═══ Passage shown ═══

6 Urban Legends Based on True Events
Urban legends are terrifying, though fortunately most of them aren’t true…right?
Actually, more urban legends than you might think are rooted in true events. Sometimes knowing the truth about our favorite stories makes them even sadder; often it shows that the stories were born more out of fear than actual horror.
Here are six urban legends rooted in true events.
1. Charlie No-Face
Charlie No-Face
This is a particularly sad story. Many people in Western Pennsylvania today tell stories about a horrifying man who haunts an abandoned train tunnel. In some stories, the man glows; in others, his skin emanates radiation.
Actually, the legend is most likely based on the fate of a poor boy named Ray Robinson, who was electrocuted by a trolley wire. As a result, his face was forever disfigured. He would sometimes take walks at night, and when villagers saw him they sometimes spun wild tales about his identity, turning him into a Boo Radley-esque figure even though really the guy was probably just trying to get some air.
2. Corpses Rotting in Hotel Rooms
You’ve probably heard some version of the story: A tired traveler enters a hotel room, only to smell something awful coming from under the bed, or out of the sink…
Unfortunately, these legends are somewhat rooted in reality. At Los Angeles’s Cecil Hotel in 2013, guests complained of a terrible smell coming from the water for days before the body of 21-year-old Elisa Lam was discovered, having been decomposing in the hotel’s water tank for two weeks.
Then there was the time when a couple in Atlantic City discovered a dead body in their mattress—and the time guests at the Budget Motel in Memphis discovered the body of a missing person named Sony Millbrook under their bed… Maybe we’ll just stay away from hotels for now.
3. Subterranean Cities and Tunnels
Atlas Obscura – Puebla Tunnels
Many places have rumours about underground cities that exist just below ground, and the underground city concept has been fodder for countless fairytales (i.e. Neil Gaiman’s Neverwhere).
But sometimes, just sometimes, there is an underground city humming just a few hundred feet below. Though most conspiracy theories about an underground city below Denver Airport have been debunked, Las Vegas actually has an underground city—which is sadly meant to shield tourists from the city’s unhoused population.

═══

## Check your understanding
• A. From the urban legends article above, set down the passage from "Actually, the legend" up to and including "for two weeks." word for word.
• B. Answer these questions from the urban legends article above, one per line:
(i) Who is the Charlie No-Face legend most likely based on?
(ii) Where was Elisa Lam's body found?
(iii) Which city does the article say actually has an underground city?

═══ Supplied records ═══

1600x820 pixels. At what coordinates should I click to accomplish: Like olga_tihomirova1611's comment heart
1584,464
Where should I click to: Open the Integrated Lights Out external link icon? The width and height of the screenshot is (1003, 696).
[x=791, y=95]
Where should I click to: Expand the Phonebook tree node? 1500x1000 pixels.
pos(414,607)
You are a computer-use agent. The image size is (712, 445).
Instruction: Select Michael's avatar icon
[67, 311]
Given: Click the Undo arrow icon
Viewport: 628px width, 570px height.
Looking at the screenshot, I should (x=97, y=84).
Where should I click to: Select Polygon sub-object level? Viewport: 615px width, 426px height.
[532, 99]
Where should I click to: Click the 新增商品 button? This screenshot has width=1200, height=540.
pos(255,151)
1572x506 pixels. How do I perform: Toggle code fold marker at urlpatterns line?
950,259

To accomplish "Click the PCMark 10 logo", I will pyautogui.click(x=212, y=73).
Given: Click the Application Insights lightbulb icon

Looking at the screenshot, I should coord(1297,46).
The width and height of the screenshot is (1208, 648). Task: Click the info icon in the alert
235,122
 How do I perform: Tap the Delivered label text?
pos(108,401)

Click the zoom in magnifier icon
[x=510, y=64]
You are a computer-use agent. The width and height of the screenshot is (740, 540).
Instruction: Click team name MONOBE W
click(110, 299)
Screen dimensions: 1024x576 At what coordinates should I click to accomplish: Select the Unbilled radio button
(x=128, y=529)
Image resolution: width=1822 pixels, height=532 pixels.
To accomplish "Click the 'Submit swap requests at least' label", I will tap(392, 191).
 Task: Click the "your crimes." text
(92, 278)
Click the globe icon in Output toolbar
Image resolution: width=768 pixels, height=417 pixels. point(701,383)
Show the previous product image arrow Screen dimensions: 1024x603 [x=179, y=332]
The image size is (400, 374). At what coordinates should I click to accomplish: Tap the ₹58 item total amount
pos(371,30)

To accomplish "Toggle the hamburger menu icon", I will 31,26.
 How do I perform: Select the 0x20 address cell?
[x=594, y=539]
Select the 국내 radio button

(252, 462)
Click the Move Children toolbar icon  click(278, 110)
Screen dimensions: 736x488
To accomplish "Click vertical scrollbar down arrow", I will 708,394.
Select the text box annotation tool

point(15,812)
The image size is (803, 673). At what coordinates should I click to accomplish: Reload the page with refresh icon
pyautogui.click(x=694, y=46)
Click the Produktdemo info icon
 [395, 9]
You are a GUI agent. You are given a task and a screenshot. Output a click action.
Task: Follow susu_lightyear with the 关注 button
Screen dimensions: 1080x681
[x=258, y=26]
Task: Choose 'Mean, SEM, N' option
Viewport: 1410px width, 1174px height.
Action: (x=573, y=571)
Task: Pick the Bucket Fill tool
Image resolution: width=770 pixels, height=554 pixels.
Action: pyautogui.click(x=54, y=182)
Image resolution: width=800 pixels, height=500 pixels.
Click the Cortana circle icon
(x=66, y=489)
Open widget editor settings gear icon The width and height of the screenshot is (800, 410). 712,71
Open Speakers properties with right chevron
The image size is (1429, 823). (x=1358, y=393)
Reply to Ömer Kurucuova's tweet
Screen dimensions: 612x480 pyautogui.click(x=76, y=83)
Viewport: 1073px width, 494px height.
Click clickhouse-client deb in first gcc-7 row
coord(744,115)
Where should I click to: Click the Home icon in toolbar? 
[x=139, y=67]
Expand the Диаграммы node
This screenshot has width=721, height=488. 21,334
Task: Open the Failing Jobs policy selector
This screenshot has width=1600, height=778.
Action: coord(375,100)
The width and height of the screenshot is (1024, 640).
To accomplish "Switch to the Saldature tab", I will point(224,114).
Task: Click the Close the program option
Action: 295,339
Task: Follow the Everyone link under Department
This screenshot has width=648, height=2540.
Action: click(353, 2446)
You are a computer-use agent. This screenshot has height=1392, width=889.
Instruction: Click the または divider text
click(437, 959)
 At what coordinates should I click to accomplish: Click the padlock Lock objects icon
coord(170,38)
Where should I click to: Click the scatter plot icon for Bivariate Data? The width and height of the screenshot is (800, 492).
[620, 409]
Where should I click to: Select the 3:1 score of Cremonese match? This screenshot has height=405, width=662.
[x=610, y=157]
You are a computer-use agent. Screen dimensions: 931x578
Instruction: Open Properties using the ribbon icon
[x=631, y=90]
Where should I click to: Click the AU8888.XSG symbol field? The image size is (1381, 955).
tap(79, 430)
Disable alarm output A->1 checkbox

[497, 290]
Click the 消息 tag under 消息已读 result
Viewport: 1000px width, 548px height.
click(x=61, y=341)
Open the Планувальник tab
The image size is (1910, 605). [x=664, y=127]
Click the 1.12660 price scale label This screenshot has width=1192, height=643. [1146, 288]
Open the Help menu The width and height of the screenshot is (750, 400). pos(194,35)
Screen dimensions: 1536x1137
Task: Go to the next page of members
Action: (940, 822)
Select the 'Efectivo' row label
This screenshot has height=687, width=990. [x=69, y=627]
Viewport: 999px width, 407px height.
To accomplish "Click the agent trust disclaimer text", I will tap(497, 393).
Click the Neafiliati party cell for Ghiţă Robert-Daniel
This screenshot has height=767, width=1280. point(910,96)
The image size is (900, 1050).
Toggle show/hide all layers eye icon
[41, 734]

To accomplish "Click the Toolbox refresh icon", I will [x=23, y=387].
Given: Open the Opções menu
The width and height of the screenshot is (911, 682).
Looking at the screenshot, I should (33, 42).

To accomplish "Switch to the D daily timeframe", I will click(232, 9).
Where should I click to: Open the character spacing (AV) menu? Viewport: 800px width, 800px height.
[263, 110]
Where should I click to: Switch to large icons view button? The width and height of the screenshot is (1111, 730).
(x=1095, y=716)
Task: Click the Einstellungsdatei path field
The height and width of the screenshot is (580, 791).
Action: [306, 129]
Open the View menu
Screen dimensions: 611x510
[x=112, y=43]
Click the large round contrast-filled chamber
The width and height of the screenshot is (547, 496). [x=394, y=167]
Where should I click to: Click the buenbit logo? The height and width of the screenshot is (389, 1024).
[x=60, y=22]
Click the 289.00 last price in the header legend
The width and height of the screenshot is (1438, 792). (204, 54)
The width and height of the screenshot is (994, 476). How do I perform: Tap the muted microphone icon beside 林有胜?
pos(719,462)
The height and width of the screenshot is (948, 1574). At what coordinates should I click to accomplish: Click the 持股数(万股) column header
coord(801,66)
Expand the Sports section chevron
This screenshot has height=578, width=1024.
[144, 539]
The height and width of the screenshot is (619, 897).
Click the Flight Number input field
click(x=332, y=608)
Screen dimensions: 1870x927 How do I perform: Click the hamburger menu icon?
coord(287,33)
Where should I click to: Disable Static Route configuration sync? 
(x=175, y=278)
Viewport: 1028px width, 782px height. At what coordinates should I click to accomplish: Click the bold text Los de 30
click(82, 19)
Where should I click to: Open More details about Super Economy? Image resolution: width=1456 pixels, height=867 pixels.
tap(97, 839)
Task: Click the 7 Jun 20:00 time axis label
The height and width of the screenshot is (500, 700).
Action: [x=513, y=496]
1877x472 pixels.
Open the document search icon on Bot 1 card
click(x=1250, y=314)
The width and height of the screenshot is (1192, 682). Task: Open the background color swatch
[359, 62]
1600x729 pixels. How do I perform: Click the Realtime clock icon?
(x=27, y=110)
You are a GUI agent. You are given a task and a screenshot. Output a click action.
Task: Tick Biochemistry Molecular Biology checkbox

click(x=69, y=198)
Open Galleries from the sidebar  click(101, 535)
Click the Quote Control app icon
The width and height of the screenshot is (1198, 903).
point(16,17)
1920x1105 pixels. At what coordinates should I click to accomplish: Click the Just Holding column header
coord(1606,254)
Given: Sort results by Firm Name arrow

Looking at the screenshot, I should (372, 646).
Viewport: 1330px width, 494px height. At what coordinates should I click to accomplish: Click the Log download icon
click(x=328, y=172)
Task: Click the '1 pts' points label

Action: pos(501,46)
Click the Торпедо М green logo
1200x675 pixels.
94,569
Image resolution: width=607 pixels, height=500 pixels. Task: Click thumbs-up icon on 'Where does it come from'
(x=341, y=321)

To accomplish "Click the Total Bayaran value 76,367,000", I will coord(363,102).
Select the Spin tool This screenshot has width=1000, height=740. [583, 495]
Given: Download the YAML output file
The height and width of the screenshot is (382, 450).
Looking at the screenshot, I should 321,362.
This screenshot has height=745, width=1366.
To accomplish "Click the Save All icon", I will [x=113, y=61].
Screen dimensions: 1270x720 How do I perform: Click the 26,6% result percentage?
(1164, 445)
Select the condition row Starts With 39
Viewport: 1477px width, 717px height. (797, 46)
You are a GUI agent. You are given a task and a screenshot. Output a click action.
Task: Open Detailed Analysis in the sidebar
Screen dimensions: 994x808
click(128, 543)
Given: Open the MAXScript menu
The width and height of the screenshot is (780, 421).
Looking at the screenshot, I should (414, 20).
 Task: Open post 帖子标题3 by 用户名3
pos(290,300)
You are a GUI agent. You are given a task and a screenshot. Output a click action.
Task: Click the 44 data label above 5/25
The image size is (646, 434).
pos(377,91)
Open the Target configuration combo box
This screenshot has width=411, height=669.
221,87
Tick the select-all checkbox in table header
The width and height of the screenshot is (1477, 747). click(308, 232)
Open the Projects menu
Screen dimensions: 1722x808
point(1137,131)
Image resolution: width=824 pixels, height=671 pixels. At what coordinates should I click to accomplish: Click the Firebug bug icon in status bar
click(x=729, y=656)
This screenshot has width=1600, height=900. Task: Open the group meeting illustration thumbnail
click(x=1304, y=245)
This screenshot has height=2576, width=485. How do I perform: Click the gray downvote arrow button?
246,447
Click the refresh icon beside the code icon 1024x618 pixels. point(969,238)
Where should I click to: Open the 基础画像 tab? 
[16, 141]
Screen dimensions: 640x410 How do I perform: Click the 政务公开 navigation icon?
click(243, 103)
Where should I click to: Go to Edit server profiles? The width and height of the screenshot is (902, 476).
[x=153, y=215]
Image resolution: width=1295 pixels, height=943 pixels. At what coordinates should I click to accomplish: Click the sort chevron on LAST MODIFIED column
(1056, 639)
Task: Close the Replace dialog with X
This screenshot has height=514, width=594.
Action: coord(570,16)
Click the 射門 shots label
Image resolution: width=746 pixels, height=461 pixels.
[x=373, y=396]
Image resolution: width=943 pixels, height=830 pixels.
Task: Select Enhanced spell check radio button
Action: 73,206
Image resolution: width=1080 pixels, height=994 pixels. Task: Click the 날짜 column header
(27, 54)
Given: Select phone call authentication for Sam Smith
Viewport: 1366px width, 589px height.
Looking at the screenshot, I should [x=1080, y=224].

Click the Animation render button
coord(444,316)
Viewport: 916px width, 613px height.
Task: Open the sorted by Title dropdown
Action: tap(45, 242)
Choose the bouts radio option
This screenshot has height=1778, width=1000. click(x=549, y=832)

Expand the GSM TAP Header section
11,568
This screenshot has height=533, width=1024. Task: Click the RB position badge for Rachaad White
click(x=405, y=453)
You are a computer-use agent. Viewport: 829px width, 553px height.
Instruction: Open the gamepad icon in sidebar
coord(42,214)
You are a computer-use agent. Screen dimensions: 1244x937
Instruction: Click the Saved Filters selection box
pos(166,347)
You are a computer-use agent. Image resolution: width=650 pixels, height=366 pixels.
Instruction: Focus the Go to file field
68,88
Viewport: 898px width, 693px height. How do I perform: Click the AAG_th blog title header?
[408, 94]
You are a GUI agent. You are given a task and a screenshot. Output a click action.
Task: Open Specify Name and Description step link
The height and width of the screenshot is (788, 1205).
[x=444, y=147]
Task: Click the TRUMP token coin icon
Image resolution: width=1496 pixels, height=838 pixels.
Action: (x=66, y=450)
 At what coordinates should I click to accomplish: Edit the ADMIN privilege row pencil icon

═══

## Solutions per task
• A.
Actually, the legend is most likely based on the fate of a poor boy named Ray Robinson, who was electrocuted by a trolley wire. As a result, his face was forever disfigured. He would sometimes take walks at night, and when villagers saw him they sometimes spun wild tales about his identity, turning him into a Boo Radley-esque figure even though really the guy was probably just trying to get some air.
2. Corpses Rotting in Hotel Rooms
You’ve probably heard some version of the story: A tired traveler enters a hotel room, only to smell something awful coming from under the bed, or out of the sink…
Unfortunately, these legends are somewhat rooted in reality. At Los Angeles’s Cecil Hotel in 2013, guests complained of a terrible smell coming from the water for days before the body of 21-year-old Elisa Lam was discovered, having been decomposing in the hotel’s water tank for two weeks.

• B.
(i) Ray Robinson, a boy who was electrocuted by a trolley wire.
(ii) In the water tank of the Cecil Hotel in Los Angeles.
(iii) Las Vegas.